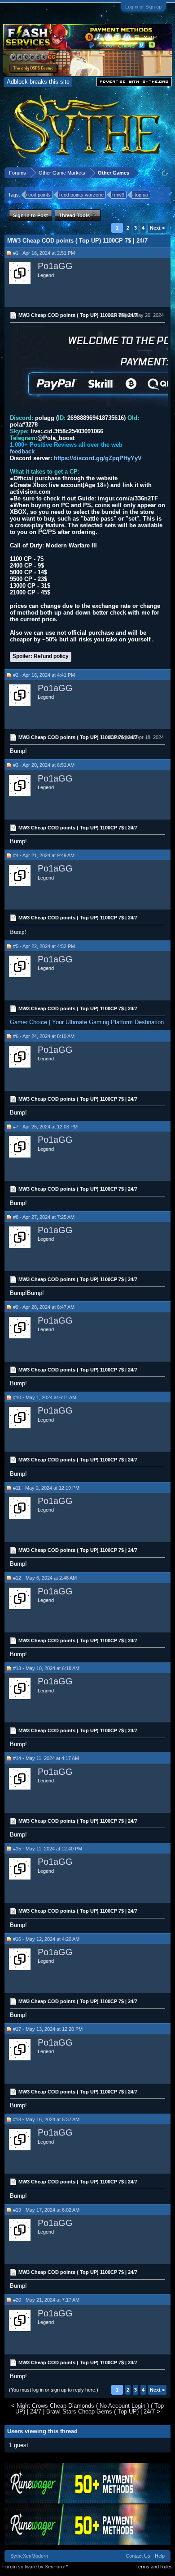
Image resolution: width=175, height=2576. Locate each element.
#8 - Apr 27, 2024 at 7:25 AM (43, 1217)
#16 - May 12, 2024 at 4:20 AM (46, 1939)
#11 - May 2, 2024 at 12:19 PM (46, 1488)
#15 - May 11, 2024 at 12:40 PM (47, 1848)
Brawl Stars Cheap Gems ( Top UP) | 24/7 (100, 2411)
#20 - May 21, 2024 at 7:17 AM (46, 2300)
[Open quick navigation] (165, 172)
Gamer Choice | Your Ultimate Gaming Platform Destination (87, 1022)
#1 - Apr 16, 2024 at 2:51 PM (44, 253)
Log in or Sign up (143, 6)
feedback (22, 451)
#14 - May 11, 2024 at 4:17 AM (46, 1758)
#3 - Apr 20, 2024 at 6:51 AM (43, 765)
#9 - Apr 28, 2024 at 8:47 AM (43, 1307)
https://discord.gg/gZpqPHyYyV (98, 458)
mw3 (119, 194)
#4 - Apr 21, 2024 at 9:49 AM (43, 855)
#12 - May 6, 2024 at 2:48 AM (45, 1578)
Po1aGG (55, 266)
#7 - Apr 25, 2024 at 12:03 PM (45, 1126)
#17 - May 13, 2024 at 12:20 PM (48, 2029)
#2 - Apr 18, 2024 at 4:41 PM (44, 675)
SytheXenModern (29, 2556)
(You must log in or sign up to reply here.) (53, 2389)
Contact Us (138, 2556)
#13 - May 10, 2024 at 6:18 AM (46, 1668)
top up (141, 194)
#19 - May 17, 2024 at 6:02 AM (46, 2210)
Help (160, 2556)
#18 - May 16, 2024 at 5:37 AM (46, 2119)
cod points (39, 194)
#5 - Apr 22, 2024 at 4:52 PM (44, 946)
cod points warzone (82, 194)
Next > (157, 228)
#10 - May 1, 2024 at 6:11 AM (44, 1397)
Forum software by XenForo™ (35, 2566)
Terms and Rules (154, 2566)
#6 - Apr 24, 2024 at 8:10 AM (43, 1036)
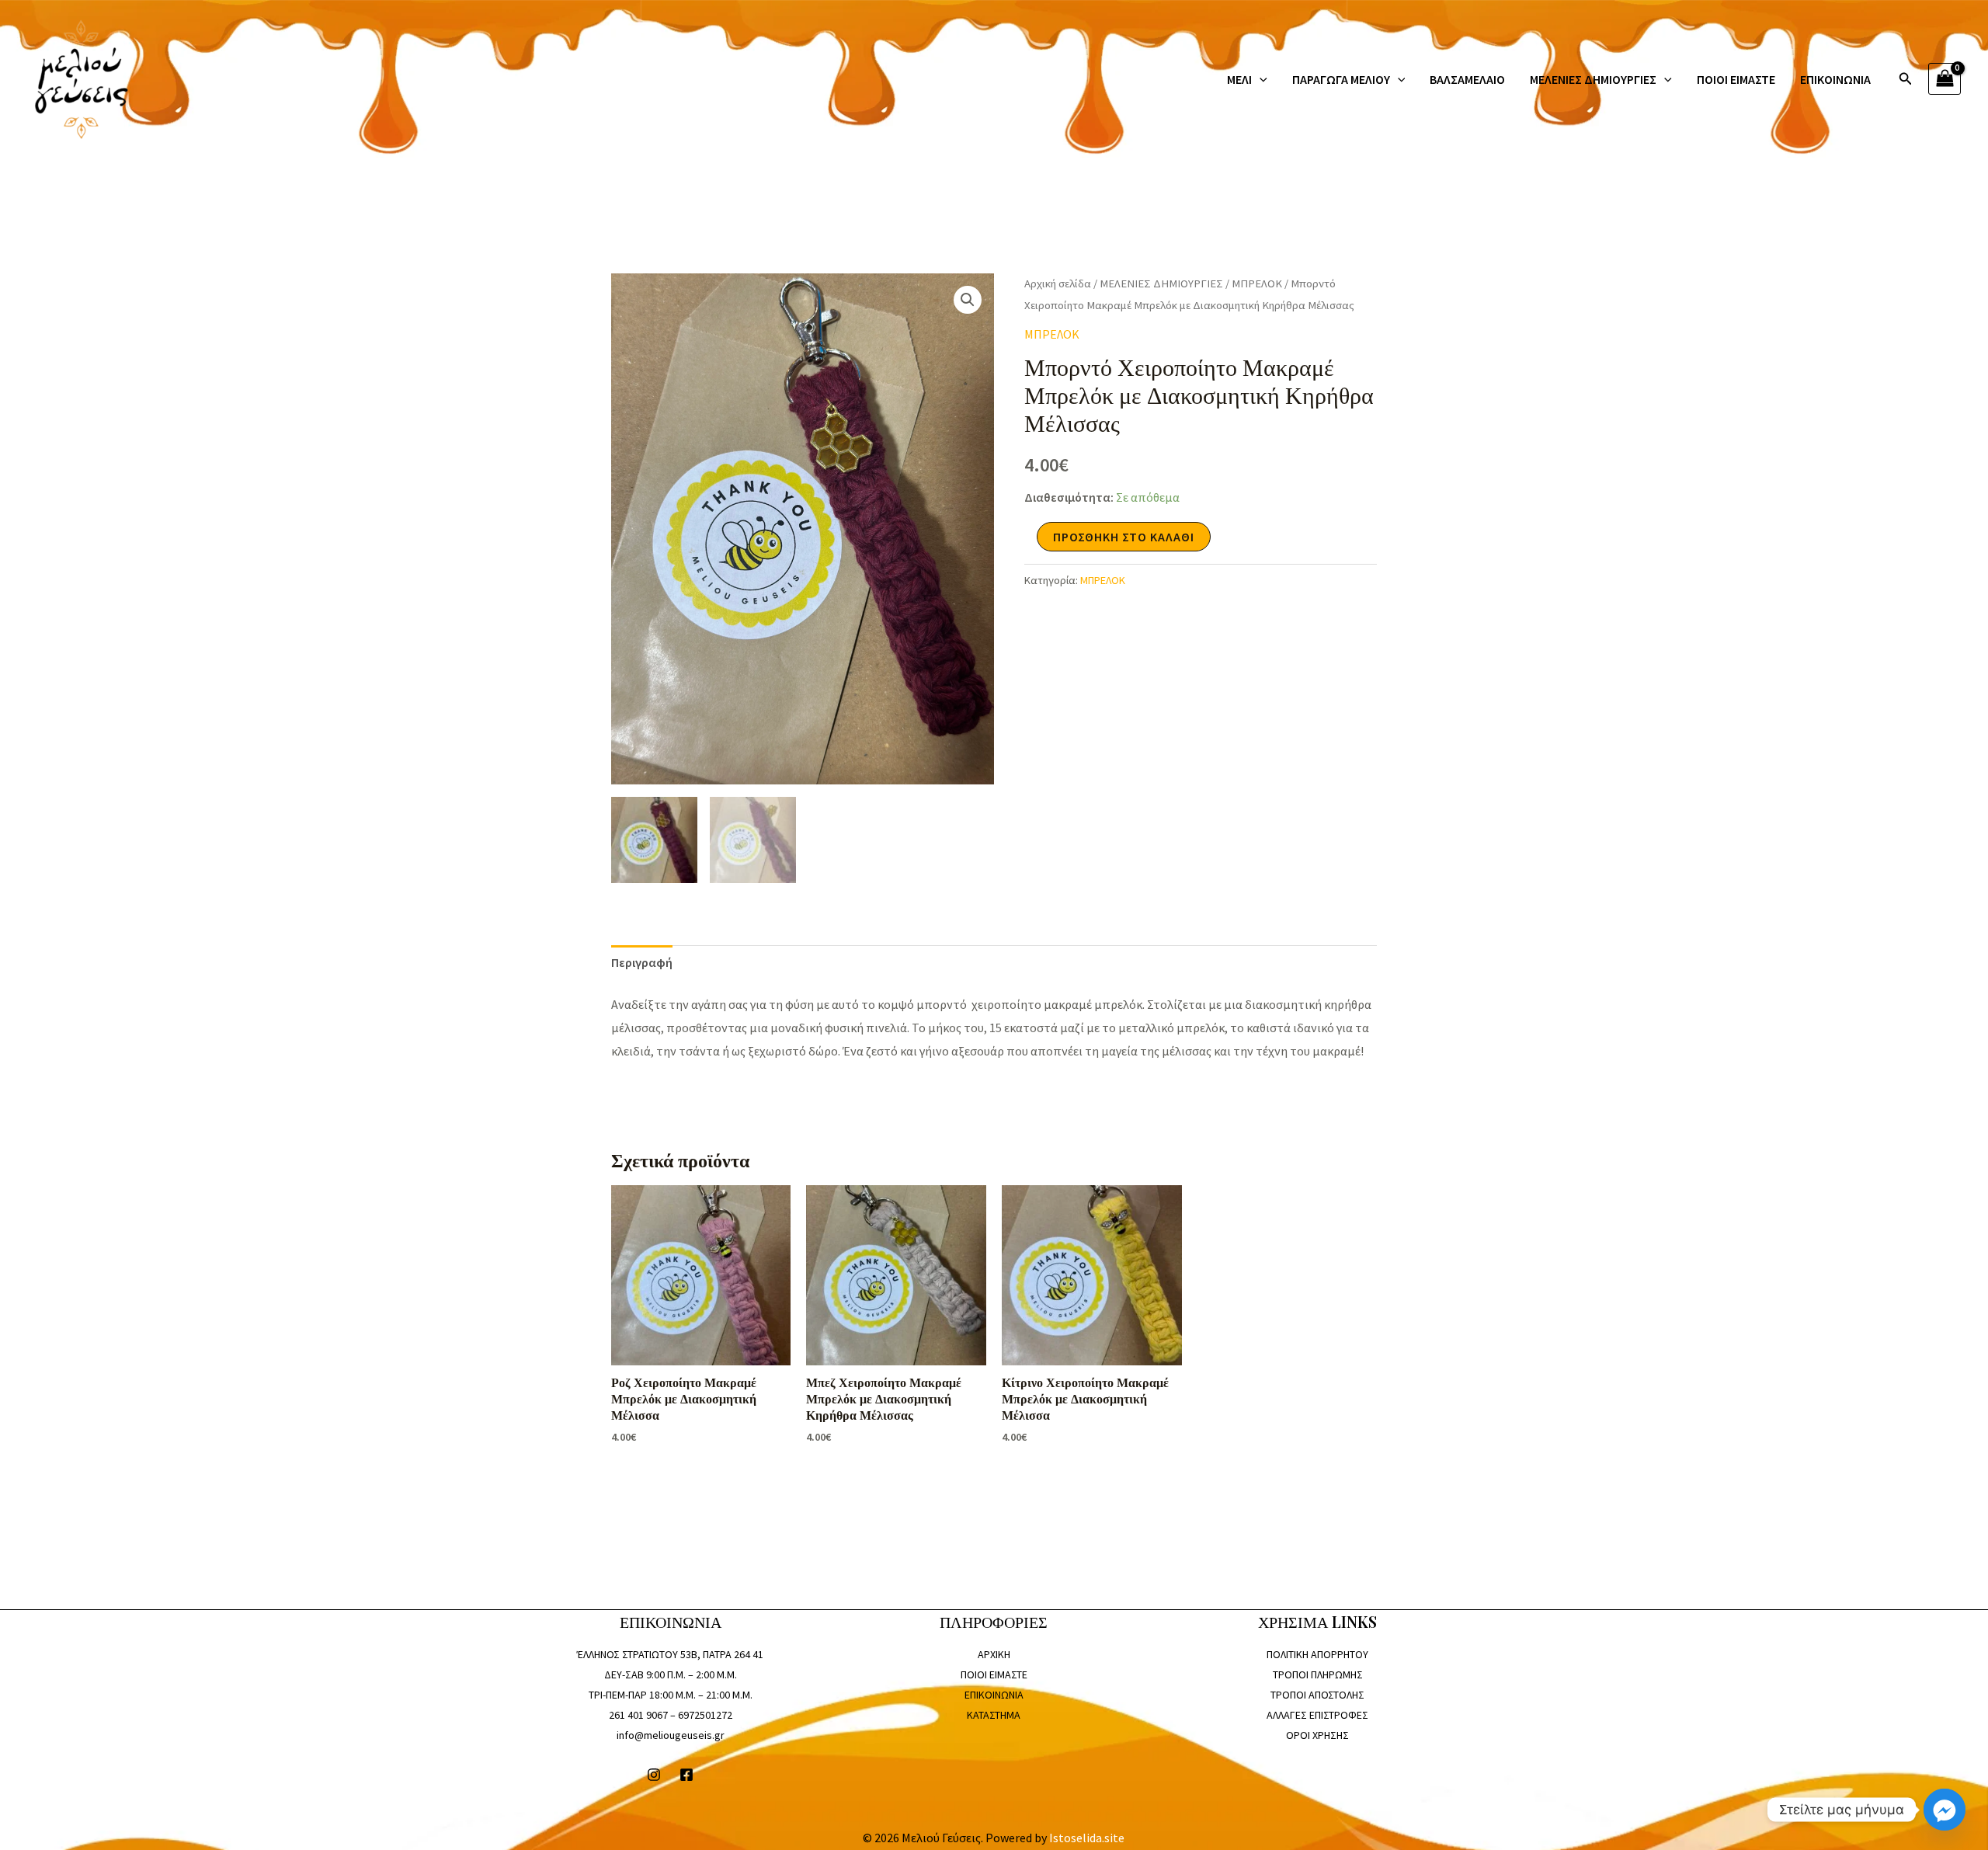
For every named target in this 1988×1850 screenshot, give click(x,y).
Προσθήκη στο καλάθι (1123, 536)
------------------------
▸ Exercise directions:
Retype the entries word for word. Omit any images.

▸ Exercise answer:
Image resolution: width=175, height=2576. Locate each element.
#8 - Apr 27, 2024 at 7:25 AM (43, 1217)
#16 - May 12, 2024 at 4:20 AM (46, 1939)
#11 - May 2, 2024 at 12:19 PM (46, 1488)
#15 - May 11, 2024 at 12:40 PM (47, 1848)
Brawl Stars Cheap Gems ( Top UP) | 24/7 (100, 2411)
#20 - May 21, 2024 at 7:17 AM (46, 2300)
[Open quick navigation] (165, 172)
Gamer Choice | Your Ultimate Gaming Platform Destination (87, 1022)
#1 - Apr 16, 2024 at 2:51 PM (44, 253)
Log in or Sign up (143, 6)
feedback (22, 451)
#14 - May 11, 2024 at 4:17 AM (46, 1758)
#3 - Apr 20, 2024 at 6:51 AM (43, 765)
#9 - Apr 28, 2024 at 8:47 AM (43, 1307)
https://discord.gg/gZpqPHyYyV (98, 458)
mw3 (119, 194)
#4 - Apr 21, 2024 at 9:49 AM (43, 855)
#12 - May 6, 2024 at 2:48 AM (45, 1578)
Po1aGG (55, 266)
#7 - Apr 25, 2024 at 12:03 PM (45, 1126)
#17 - May 13, 2024 at 12:20 PM (48, 2029)
#2 - Apr 18, 2024 at 4:41 PM (44, 675)
SytheXenModern (29, 2556)
(You must log in or sign up to reply here.) (53, 2389)
Contact Us (138, 2556)
#13 - May 10, 2024 at 6:18 AM (46, 1668)
top up (141, 194)
#19 - May 17, 2024 at 6:02 AM (46, 2210)
Help (160, 2556)
#18 - May 16, 2024 at 5:37 AM (46, 2119)
cod points (39, 194)
#5 - Apr 22, 2024 at 4:52 PM (44, 946)
cod points warzone (82, 194)
Next > (157, 228)
#10 - May 1, 2024 at 6:11 AM (44, 1397)
Forum software by XenForo™ (35, 2566)
Terms and Rules (154, 2566)
#6 - Apr 24, 2024 at 8:10 AM (43, 1036)
For every named target in this 1988×1850 screenshot, give click(x,y).
Προσθήκη στο καλάθι (1123, 536)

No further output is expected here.